Galerina Marginata: The Ultimate Mushroom Guide
About The Galerina Marginata Mushroom
Galerina Marginata is a poisonous mushroom that contains alpha-amanitins in sufficient quantities to cause death.
Also known as Deadly Galerina mushroom has been mistaken in the past with representatives of the genus Psilocybe by those interested in collecting hallucinogenic mushrooms. This has resulted in several poisonings and at least one death.
Potential look-alikes include, depending on your familiarity with mushrooms, species of Armillaria (with a white spore print), Pholiota (spore print dark brown rather than rusty brown, cap often scaly), and the wood-inhabiting species Hypholoma (generally larger, spore print dark brown to purplish brown).
Galerina Marginata Identification
1.5 to 5 (8) cm in diameter, hemispherical when young, may have an umbo in the middle. With age, caps expand, becoming convex to almost flat. Ochre to orange-brown or yellowish-brown, with a lighter rim. The surface is smooth and dry or when moist, slightly viscid or greasy to touch. The flesh is thin.

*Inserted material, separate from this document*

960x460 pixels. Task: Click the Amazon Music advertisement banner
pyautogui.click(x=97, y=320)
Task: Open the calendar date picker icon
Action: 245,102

Crowded, attached, sometimes slightly decurrent, pale brown to yellowish or yellow-brown.
2-8 cm long x 0.3-1 cm wide, beige at top, darker to almost black towards the base.
Ring or veil
Small membranous or fibrillose ring located nearer the top than the base of the stem. Check young mushrooms! In older specimens, the ring is often missing, or if visible, it may consist of only a few fibrils on the stem that are hard to see.

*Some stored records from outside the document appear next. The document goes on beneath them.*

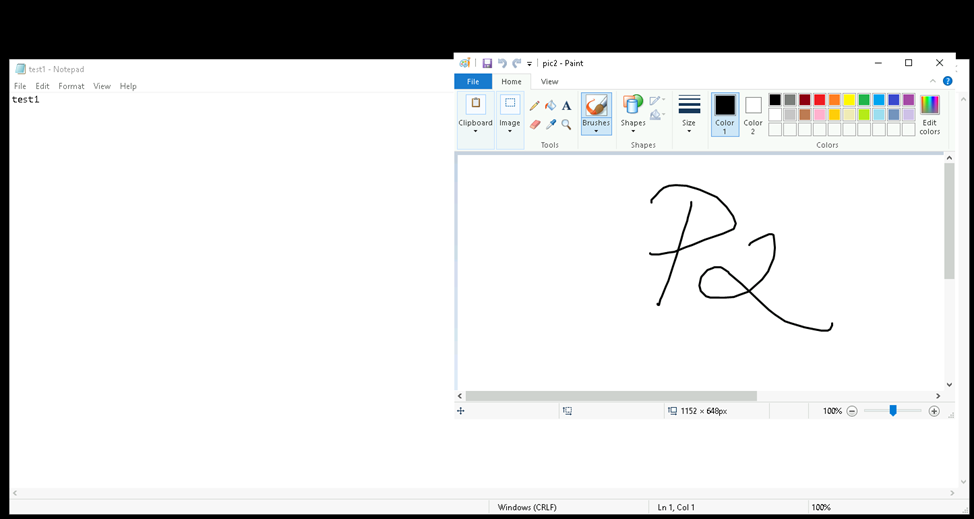The height and width of the screenshot is (519, 974).
Task: Open Paint Help via question mark icon
Action: click(x=947, y=81)
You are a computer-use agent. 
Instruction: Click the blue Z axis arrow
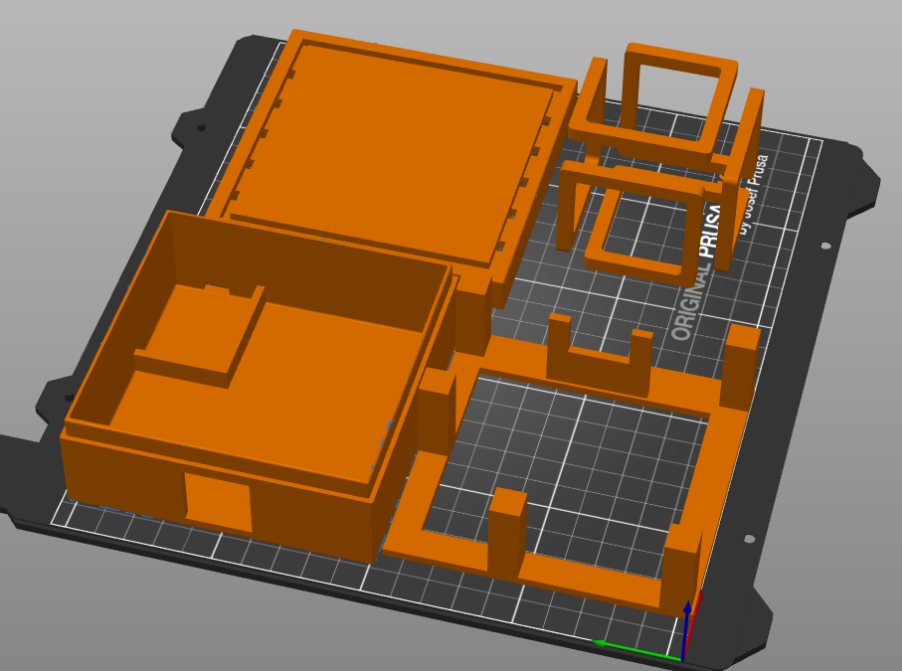[x=686, y=628]
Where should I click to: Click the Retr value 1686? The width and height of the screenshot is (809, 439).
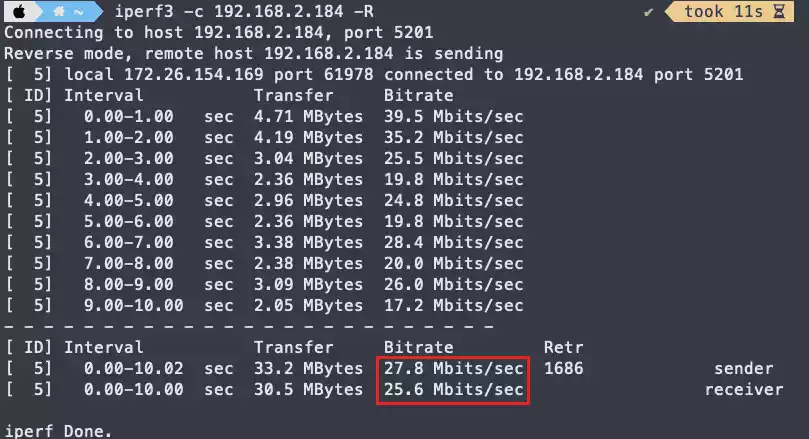(x=563, y=369)
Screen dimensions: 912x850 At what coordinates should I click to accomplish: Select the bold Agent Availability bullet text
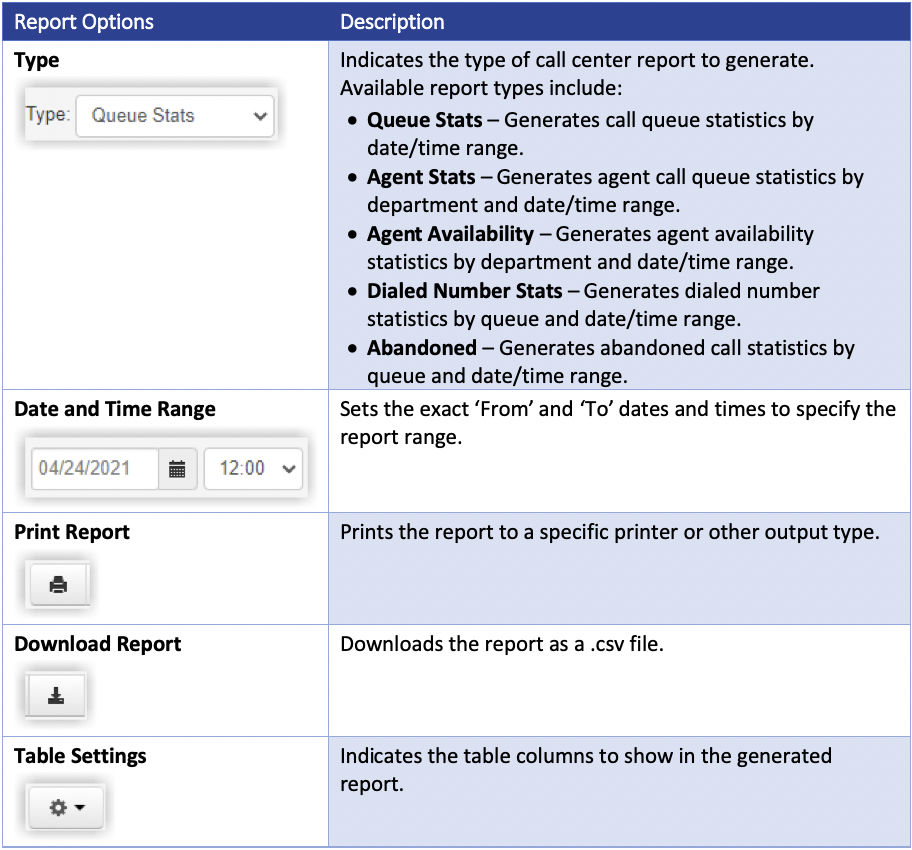[x=450, y=234]
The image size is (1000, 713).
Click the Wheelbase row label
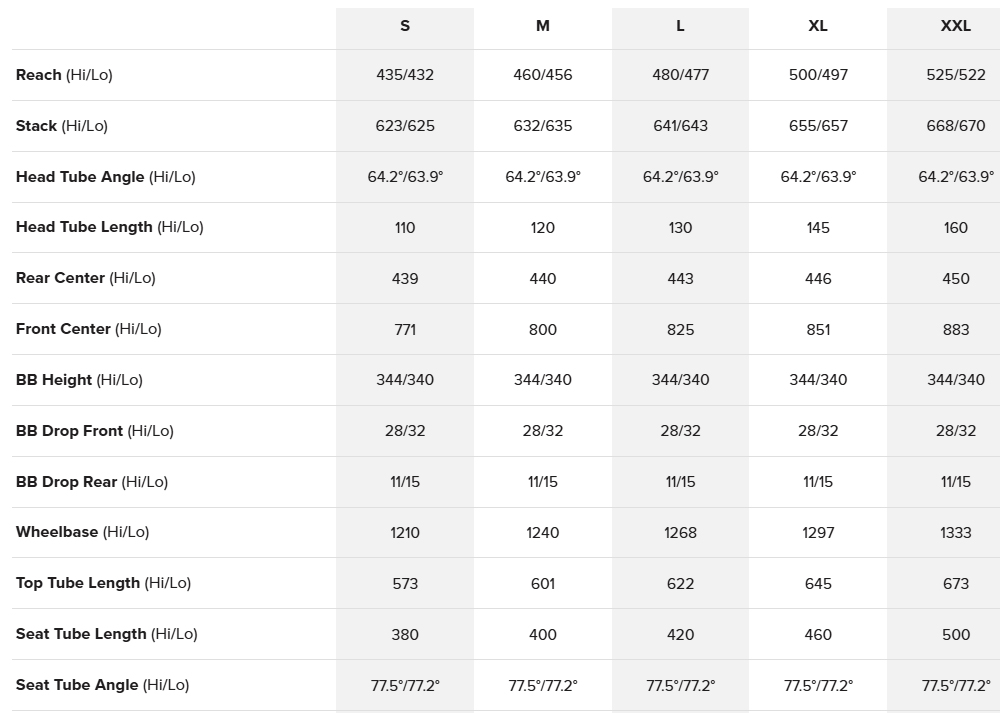82,532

8-11 (13) x 5-6.5 (7) µm, almond-shaped, roughened.
Galerina marginata can be found just about any time during the year, though it is more frequent, in temperate areas, anyway, in the spring and fall.

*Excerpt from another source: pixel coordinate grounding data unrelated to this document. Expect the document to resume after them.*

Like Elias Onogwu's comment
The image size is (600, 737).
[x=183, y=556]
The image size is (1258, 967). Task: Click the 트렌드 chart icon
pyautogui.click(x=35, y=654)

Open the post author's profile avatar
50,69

On rotting wood of conifers or broadleaved trees, on wood chips in urban areas. Sometimes, wood is buried and the fungi appear to be growing from the ground or amid moss.
Galerina Marginata Life Cycle
Mushrooms exist most of the time underground or within rotting logs as a network of cells (mycelium) connected to tree roots, rotting material, and/or the soil. When ready to reproduce, the mycelium develops the mushroom—this is the reproductive structure. Spores are produced in these structures and are released to begin new mycelia elsewhere. The mycelium of a mushroom can live for decades.
Galerina Marginata Toxin
The toxin in Galerina (and in the death angels) is a relatively small protein of eight amino acids, a cyclopeptide called a-amanitin. According to John W. Rippon, Professor Emeritus at the University of Chicago in Medical Mycology, a-amanitin works by slowly attacking the enzyme RNA polymerase. Although RNA polymerase occurs in all body cells, the cells of the liver are particularly affected because the body tries to sequester (and accumulate) toxins in the liver, and those cells are damaged the most. The a-amanitin ultimately affects the central nervous system and kidneys. Unlike many fungal toxins it does not cause symptoms right away.
As long as 6-24 hours after ingestion there may be an early feeling of unease, followed by violent cramps and diarrhea. On the third day, there is a remission of symptoms, but this is a false remission. On the 4th to 5th day the enzymes increase and liver and kidneys are severely affected.
Death often follows if a liver transplant or other heroic measures are not performed.
There is no cure for the ingestion of the poison once it gets this far, but doctors are getting much better at treating the symptoms.
Galerina Marginata Taxonomy & Etymology
This species was described in 1789 by German mycologist August Johann Georg Karl Batsch (1761 - 18020, who gave it the name Agaricus marginatus (at a time when virtually all gilled fungi were placed into the genus Agaricus, from which most have since been redistributed to other newer genera). The currently accepted scientific name Galerina marginata was established when another German mycologist, Robert Kuhner (1903 – 1996) transferred this species to the genus Galerina.
Synonyms of Galerina marginata include Agaricus marginatus Batsch, Agaricus unicolor Vahl, Naucoria autumnalis (Peck) Sacc., Agaricus autumnalis Peck, Pholiota marginata (Batsch) Quél., Pholiota discolor Peck, Galerina unicolor (Vahl) Singer, Galerina venenata (Vahl) Singer, Galerina autumnalis (Peck) A.H.Sm. & Singer, and Galerina oregonensis A.H.Sm.
Galerina means 'like a helmet', while the specific epithet marginata means bordered and is a reference to the generally paler (compared with the centre) marginal area of caps of this toxic toadstool.